** SHORT PROBLEM 1 **
According to the explanation of the domain and range of root4(9-x^2), at what value of x does the function reach its maximum value?

** QUOTED TEXT **
= = = = =
How do you find the domain and range of root4(9-x^2)?

Aug 1, 2017

Domain : $- 3 \le x \le 3$ or $\left[- 3 , 3\right]$
Range: $0 \le f \left(x\right) \le \sqrt{3} \mathmr{and} \left[0 , \sqrt{3}\right]$

Explanation:

$f \left(x\right) = \sqrt[4]{9 - {x}^{2}}$ . For domain under root must be $\ge 0$

$\therefore 9 - {x}^{2} \ge 0 \mathmr{and} {x}^{2} \le 9 \therefore x \le 3 \mathmr{and} x \ge - 3$

Domain : $- 3 \le x \le 3$ or $\left[- 3 , 3\right]$

Range : Minimum value : $f \left(x\right) = 0$ when $x = \pm 3$ and

maximum value : $f \left(x\right) = \sqrt{\left(\sqrt{9}\right)} = \sqrt{3}$ when $x = 0$

Range: $0 \le f \left(x\right) \le \sqrt{3} \mathmr{and} \left[0 , \sqrt{3}\right]$

graph{(9-x^2)^0.25 [-10, 10, -5, 5]} [Ans]
= = = = =
** SUPPLIED DATA **
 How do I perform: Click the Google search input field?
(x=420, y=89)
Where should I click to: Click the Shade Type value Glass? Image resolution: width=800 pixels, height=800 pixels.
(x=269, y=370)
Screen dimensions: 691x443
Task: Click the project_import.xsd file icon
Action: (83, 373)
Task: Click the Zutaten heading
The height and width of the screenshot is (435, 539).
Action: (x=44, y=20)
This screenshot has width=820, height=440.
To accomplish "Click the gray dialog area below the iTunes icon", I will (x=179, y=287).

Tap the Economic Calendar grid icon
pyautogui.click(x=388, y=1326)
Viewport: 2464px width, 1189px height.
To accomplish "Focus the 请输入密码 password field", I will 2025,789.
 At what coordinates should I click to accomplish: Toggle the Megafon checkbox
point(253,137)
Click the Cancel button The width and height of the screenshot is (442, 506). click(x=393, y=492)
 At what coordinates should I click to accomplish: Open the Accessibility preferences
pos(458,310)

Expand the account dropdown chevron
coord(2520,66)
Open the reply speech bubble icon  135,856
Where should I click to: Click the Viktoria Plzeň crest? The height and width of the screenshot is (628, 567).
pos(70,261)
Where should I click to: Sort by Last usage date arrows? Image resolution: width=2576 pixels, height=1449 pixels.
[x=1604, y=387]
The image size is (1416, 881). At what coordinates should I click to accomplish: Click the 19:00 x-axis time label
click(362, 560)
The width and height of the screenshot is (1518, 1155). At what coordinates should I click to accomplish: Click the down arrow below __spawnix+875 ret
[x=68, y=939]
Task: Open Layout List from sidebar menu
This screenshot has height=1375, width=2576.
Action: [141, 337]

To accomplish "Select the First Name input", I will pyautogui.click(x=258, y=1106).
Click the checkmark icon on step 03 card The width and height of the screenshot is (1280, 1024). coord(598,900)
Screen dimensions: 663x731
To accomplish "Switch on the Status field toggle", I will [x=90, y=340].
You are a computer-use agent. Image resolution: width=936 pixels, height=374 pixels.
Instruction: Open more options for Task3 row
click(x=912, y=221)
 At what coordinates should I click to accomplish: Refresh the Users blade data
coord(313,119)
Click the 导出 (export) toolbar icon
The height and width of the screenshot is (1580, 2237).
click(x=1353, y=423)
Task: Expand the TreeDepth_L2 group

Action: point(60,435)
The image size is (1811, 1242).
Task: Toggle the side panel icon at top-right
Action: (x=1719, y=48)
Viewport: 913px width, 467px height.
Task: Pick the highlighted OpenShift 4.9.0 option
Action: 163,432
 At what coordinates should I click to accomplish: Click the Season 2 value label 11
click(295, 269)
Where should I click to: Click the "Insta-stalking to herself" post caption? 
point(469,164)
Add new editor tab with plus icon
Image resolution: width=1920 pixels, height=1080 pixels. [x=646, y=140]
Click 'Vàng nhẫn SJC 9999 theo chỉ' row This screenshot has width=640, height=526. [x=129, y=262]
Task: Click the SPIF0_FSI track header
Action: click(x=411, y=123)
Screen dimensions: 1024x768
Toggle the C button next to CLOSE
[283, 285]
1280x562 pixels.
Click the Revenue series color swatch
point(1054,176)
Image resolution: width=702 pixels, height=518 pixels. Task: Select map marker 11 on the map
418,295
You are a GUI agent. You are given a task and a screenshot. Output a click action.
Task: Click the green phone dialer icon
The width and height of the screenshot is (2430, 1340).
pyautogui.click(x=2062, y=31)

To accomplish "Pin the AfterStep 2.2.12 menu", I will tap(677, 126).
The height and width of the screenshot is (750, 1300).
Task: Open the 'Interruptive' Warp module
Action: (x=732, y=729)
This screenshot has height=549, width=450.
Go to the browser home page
= = = = =
** SHORT PROBLEM 2 **
Copy out the rows word for word, starting with the first row and going through the line that contains "will (x=179, y=287).", with both of those lines included.

** FULL OUTPUT 1 **
At x = 0, where f(x) = √3.

** FULL OUTPUT 2 **
 How do I perform: Click the Google search input field?
(x=420, y=89)
Where should I click to: Click the Shade Type value Glass? Image resolution: width=800 pixels, height=800 pixels.
(x=269, y=370)
Screen dimensions: 691x443
Task: Click the project_import.xsd file icon
Action: (83, 373)
Task: Click the Zutaten heading
The height and width of the screenshot is (435, 539).
Action: (x=44, y=20)
This screenshot has width=820, height=440.
To accomplish "Click the gray dialog area below the iTunes icon", I will (x=179, y=287).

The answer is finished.